> **DOCUMENT SEGMENT**:
§

Thanks for catching this case. Fix for this looks good to me. 
I have verified on my setup. w/o this patch it indeed can cause
corruption in the unshare case, since we don't read the disk contents
and we might end up writing garbage from the page cache.

Reviewed-by: Ritesh Harjani (IBM) <ritesh.list@xxxxxxxxx>

>
>
> diff --git a/fs/iomap/buffered-io.c b/fs/iomap/buffered-io.c
> index ae8673ce08b1..0350830fc989 100644
> --- a/fs/iomap/buffered-io.c
> +++ b/fs/iomap/buffered-io.c
> @@ -640,11 +640,13 @@ static int __iomap_write_begin(const struct iomap_iter *iter, loff_t pos,
>  	size_t poff, plen;
>  
>  	/*
> -	 * If the write completely overlaps the current folio, then
> +	 * If the write or zeroing completely overlaps the current folio, then
>  	 * entire folio will be dirtied so there is no need for
>  	 * per-block state tracking structures to be attached to this folio.

§

> **GIVEN INFORMATION**:
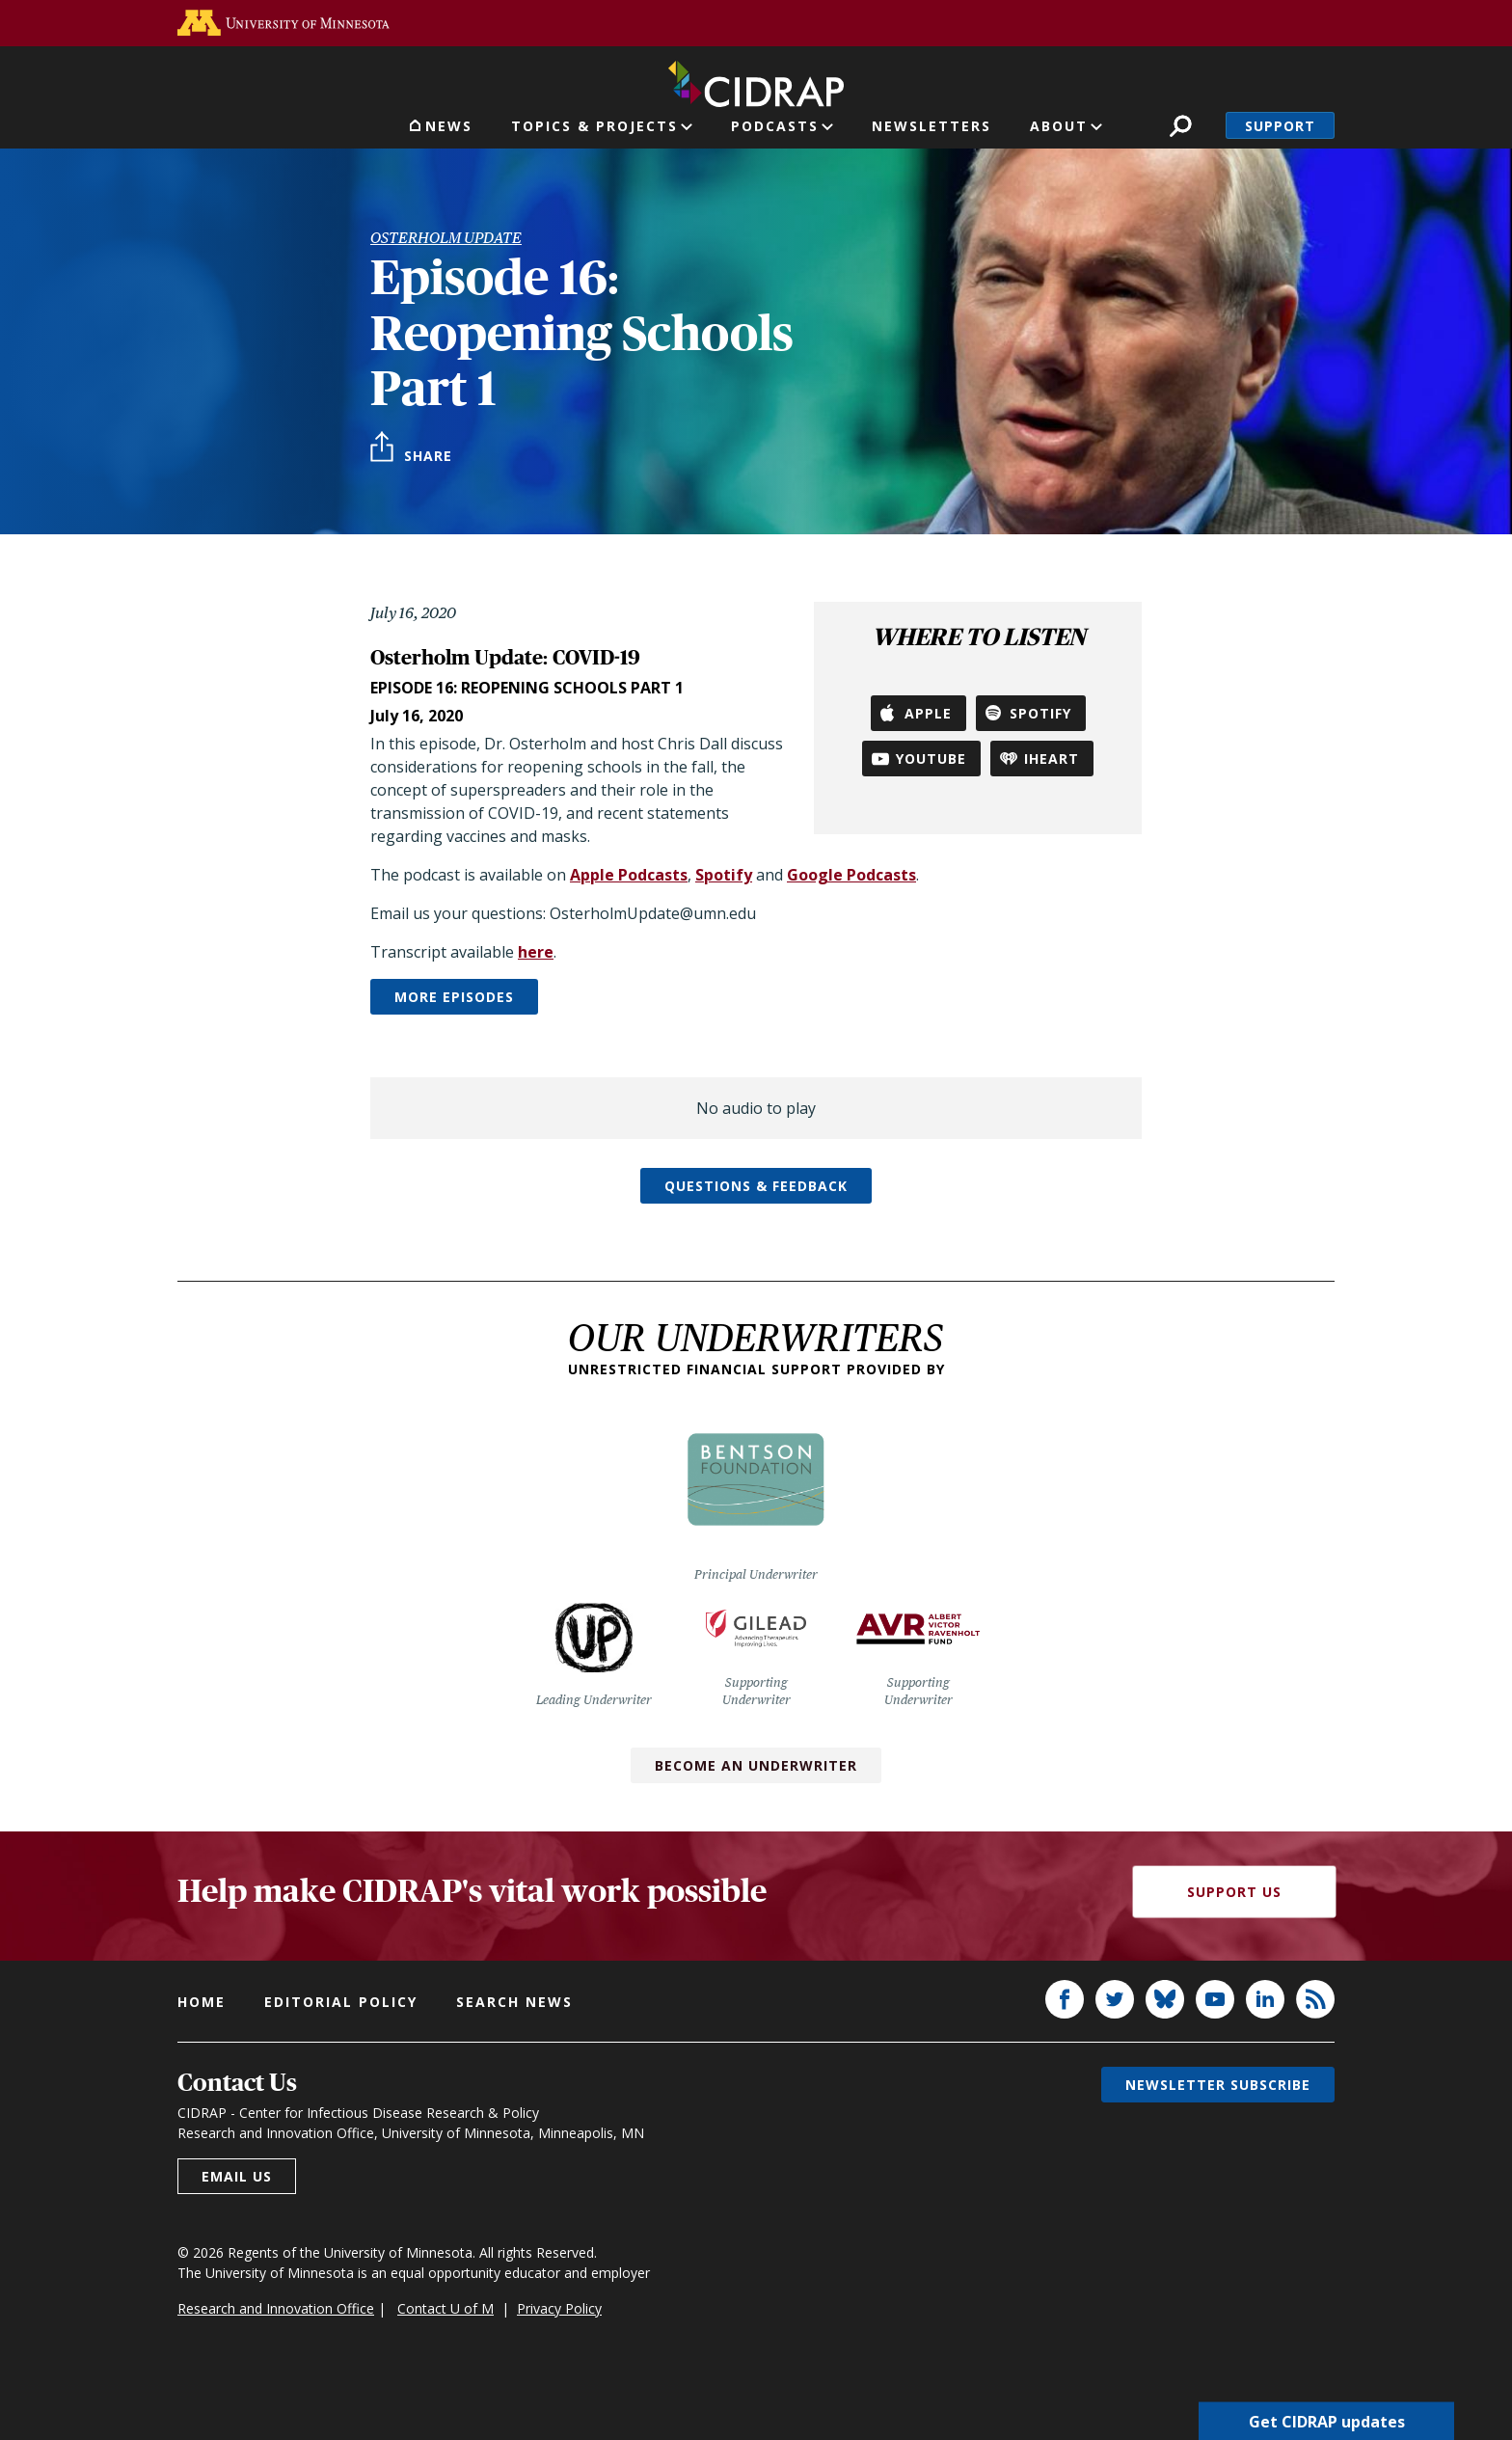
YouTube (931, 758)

§

> **EXERCISE GOAL**: Continue the code review reply on the iomap buffered-write patch from the point where it stops.

> **EXPECTED ANSWER**:
> +	 * For the unshare case, we must read in the ondisk contents because we
> +	 * are not changing pagecache contents.
>  	 */
> -	if (pos <= folio_pos(folio) &&
> +	if (!(iter->flags & IOMAP_UNSHARE) && pos <= folio_pos(folio) &&
>  	    pos + len >= folio_pos(folio) + folio_size(folio))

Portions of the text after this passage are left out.